STAGE 5: Preserve the Salsa
Process the salsa in a boiling water canner (or large pot) for 15 minutes. Start timing when water returns to a boil. Remove jars and let cool for 24 hours on a cooling rack.
* Recipe says it makes about 5 pint jars, my salsa filled 4 quart jars…good luck on that one!
STAGE 6: Cool and Store the Jars
Remove jars and let cool for 24 hours on a cooling rack.
*Do not test lid tops until after 24 hours. Any jars that have lids pop back up after 24 hours will need to be kept in the refrigerator.
Just like our pickles, the final display is yet another colorful piece to keep your kitchen bright and fresh for those winter months! It’s hard to imagine that these may make great gifts for Christmas when people are looking for a good excuse to warm things up a bit!
• 8 lbs. ripe tomatoes (about 16)
• 2 cups seeded and chopped Anaheim or poblano chile peppers (2 to 3)
• 1/3 to 1/2 cup seeded and chopped fresh jalapeno chile peppers (2 large)

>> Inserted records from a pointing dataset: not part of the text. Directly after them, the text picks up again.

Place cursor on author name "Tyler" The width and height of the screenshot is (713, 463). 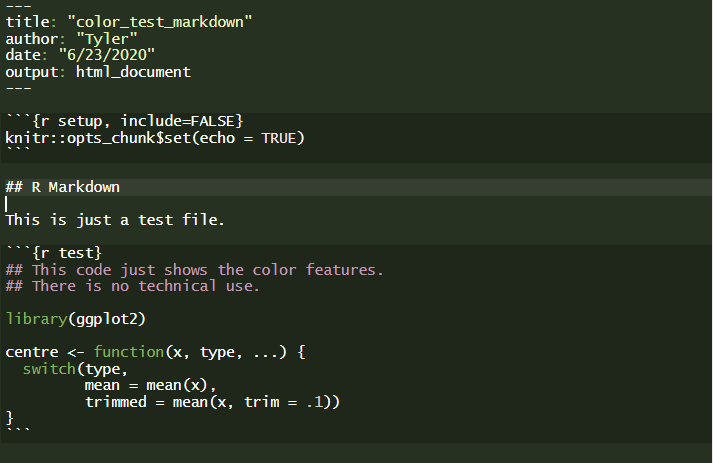107,39
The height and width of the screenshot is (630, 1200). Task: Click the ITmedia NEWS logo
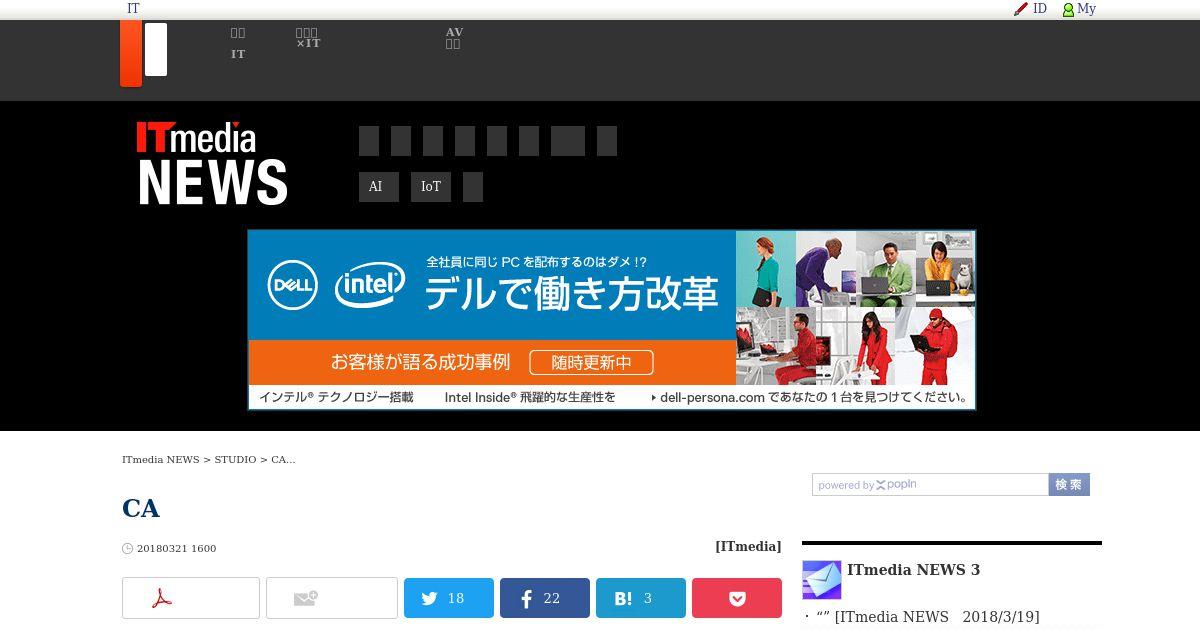click(x=212, y=164)
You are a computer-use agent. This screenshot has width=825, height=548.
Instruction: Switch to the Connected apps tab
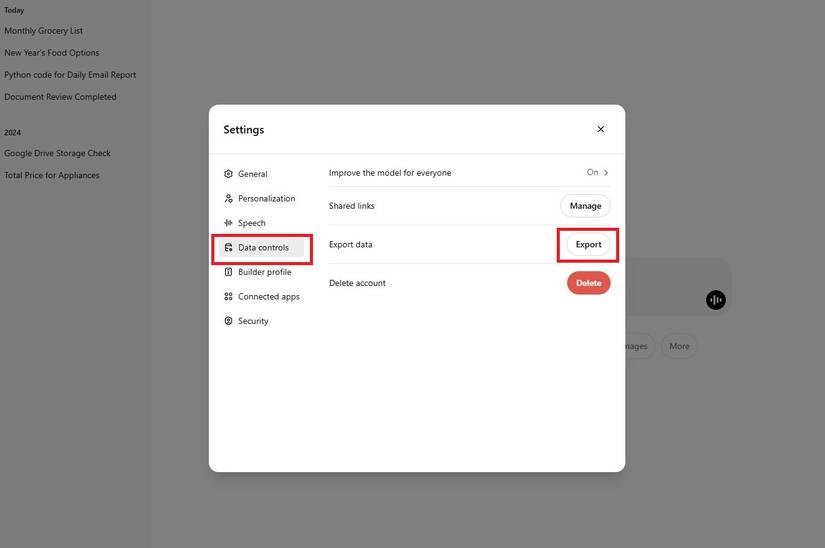coord(268,297)
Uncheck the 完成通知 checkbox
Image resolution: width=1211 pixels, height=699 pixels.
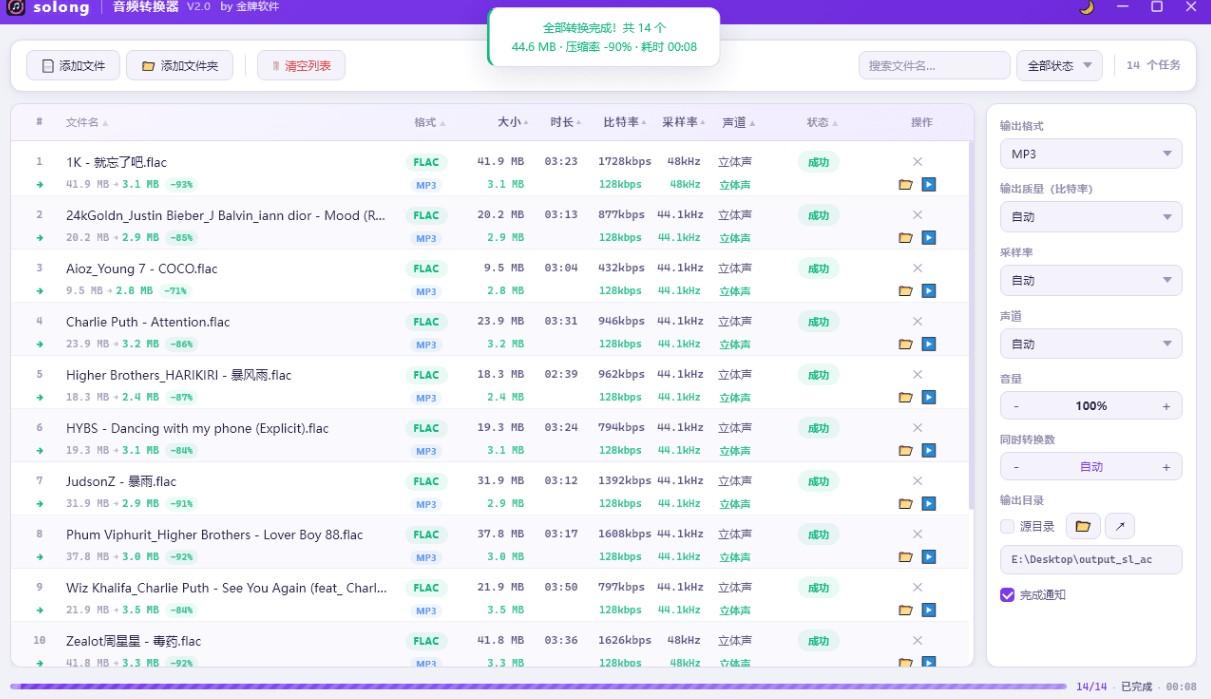(1007, 595)

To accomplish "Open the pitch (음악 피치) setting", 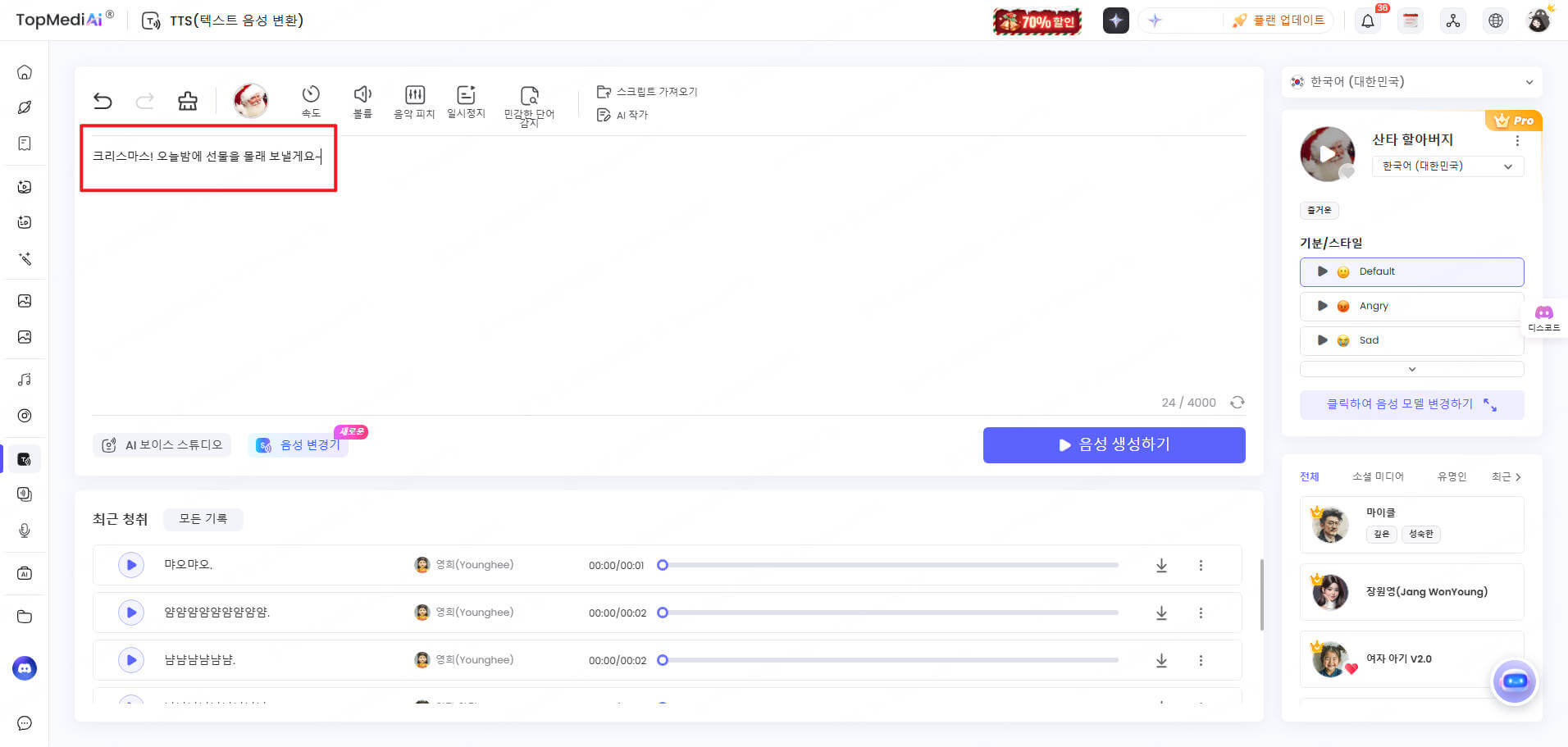I will [x=414, y=101].
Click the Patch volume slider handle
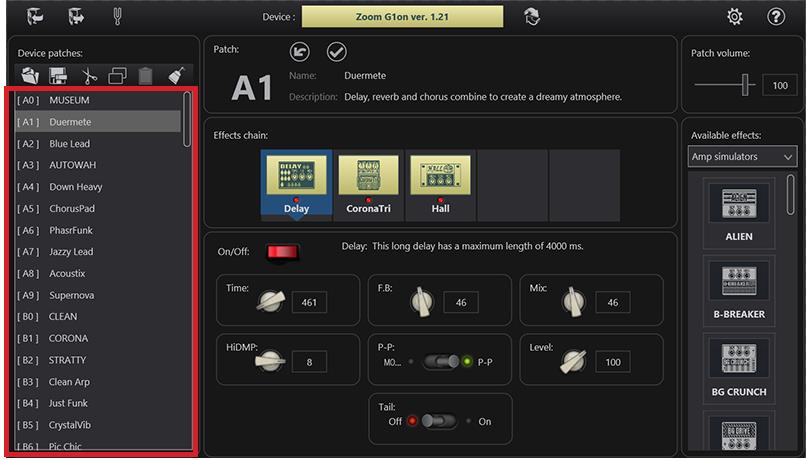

• 2 cups chopped onions (2 large)
• 1/2 cup lime juice
• 1/2 cup white vinegar
• 1/2 of a 6-oz can (1/3 cup) tomato paste
• 5 cloves garlic, minced
• 1 tsp. cumin seeds, toasted and crushed
• 3 cups yellow or green cherry tomatoes, halved
• 3/4 cup torn fresh cilantro (or to taste)
• 4 quart jars w/ lids
• 2 large pots (I use an actual boiling water canner but you can use a large pot to preserve the salsa. Just make the sure the pot is tall enough to cover 1 inch of the jars with boiling water).
• cake cooling rack (old cookie sheet)
• wet rag
* Recipe taken from the July 2010 issue of Better Homes and Gardens
Wishing you the best of luck and incase things don’t turn out, let me know…I may have a couple of extra jars lying around.